Task goal:
A line belongs in the answer if it contains "field"; copy every such line from the entries below.

Items listed in a dataset
▼▼▼
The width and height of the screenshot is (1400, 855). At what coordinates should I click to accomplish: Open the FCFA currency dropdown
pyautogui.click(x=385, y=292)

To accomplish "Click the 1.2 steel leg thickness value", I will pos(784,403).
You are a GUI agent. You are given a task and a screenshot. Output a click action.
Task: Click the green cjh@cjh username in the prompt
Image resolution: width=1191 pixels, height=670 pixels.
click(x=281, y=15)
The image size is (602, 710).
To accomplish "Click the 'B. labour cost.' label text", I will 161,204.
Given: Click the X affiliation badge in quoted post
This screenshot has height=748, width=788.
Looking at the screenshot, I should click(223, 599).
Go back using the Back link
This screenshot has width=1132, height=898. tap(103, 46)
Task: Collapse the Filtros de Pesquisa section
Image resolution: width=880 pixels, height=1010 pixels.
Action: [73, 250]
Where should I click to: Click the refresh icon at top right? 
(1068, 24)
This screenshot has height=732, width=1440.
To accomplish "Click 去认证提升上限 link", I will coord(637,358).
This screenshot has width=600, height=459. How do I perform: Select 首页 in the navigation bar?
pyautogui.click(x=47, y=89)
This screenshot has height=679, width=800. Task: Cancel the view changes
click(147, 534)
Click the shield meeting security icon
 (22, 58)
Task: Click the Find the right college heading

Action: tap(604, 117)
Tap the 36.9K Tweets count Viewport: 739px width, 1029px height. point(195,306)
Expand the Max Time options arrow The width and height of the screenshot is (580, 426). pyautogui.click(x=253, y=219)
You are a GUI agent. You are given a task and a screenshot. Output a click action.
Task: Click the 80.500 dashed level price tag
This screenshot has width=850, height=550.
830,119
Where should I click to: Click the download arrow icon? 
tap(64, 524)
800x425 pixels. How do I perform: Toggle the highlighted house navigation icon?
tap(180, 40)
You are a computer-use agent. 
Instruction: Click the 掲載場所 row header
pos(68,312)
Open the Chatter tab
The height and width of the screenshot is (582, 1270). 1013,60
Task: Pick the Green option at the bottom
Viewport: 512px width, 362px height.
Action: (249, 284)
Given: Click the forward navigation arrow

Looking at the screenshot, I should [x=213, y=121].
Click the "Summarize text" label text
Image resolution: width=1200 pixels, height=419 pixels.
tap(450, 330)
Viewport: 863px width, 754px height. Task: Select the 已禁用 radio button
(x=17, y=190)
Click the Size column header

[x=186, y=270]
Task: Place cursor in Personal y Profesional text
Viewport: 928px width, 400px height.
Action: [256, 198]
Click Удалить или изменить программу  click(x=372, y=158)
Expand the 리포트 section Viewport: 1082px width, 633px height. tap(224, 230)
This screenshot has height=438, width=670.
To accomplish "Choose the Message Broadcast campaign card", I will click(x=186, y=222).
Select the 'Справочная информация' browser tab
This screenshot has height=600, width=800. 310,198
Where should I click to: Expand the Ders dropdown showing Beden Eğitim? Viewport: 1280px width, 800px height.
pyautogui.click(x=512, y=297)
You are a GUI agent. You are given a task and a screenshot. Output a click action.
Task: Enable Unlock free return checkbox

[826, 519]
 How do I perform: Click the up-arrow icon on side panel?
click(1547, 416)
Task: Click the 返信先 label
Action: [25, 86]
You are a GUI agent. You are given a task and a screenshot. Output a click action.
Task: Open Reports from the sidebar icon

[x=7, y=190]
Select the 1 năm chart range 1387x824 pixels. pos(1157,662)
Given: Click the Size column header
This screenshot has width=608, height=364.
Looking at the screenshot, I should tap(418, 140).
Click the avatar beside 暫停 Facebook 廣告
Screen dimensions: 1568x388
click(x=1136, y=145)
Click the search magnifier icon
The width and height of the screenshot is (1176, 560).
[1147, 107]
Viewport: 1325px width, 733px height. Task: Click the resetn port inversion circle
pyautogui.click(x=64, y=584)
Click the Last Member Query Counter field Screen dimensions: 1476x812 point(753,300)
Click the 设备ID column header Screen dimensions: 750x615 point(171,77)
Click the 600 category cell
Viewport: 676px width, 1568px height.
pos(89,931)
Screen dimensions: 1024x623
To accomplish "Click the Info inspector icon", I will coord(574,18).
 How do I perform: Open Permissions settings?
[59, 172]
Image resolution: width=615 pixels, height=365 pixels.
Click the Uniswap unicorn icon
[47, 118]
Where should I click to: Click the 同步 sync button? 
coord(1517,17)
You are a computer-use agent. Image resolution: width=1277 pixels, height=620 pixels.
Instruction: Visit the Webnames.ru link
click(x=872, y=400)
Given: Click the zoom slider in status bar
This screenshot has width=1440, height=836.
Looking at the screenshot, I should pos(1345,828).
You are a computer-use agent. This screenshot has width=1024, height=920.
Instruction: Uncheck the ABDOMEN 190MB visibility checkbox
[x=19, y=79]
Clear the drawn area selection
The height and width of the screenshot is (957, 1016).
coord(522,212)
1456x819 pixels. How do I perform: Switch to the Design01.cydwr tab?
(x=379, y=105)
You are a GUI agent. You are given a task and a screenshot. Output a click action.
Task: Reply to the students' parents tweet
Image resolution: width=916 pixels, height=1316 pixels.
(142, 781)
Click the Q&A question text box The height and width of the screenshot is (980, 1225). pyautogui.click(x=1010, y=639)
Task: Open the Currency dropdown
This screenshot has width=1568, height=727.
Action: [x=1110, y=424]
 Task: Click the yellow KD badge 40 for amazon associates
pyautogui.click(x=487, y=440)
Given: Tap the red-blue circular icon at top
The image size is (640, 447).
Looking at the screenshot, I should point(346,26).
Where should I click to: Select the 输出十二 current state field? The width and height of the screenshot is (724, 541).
▲▲▲
Response to the exercise:
Click the Last Member Query Counter field Screen dimensions: 1476x812 point(753,300)
Where should I click to: Select the 输出十二 current state field? The width and height of the screenshot is (724, 541).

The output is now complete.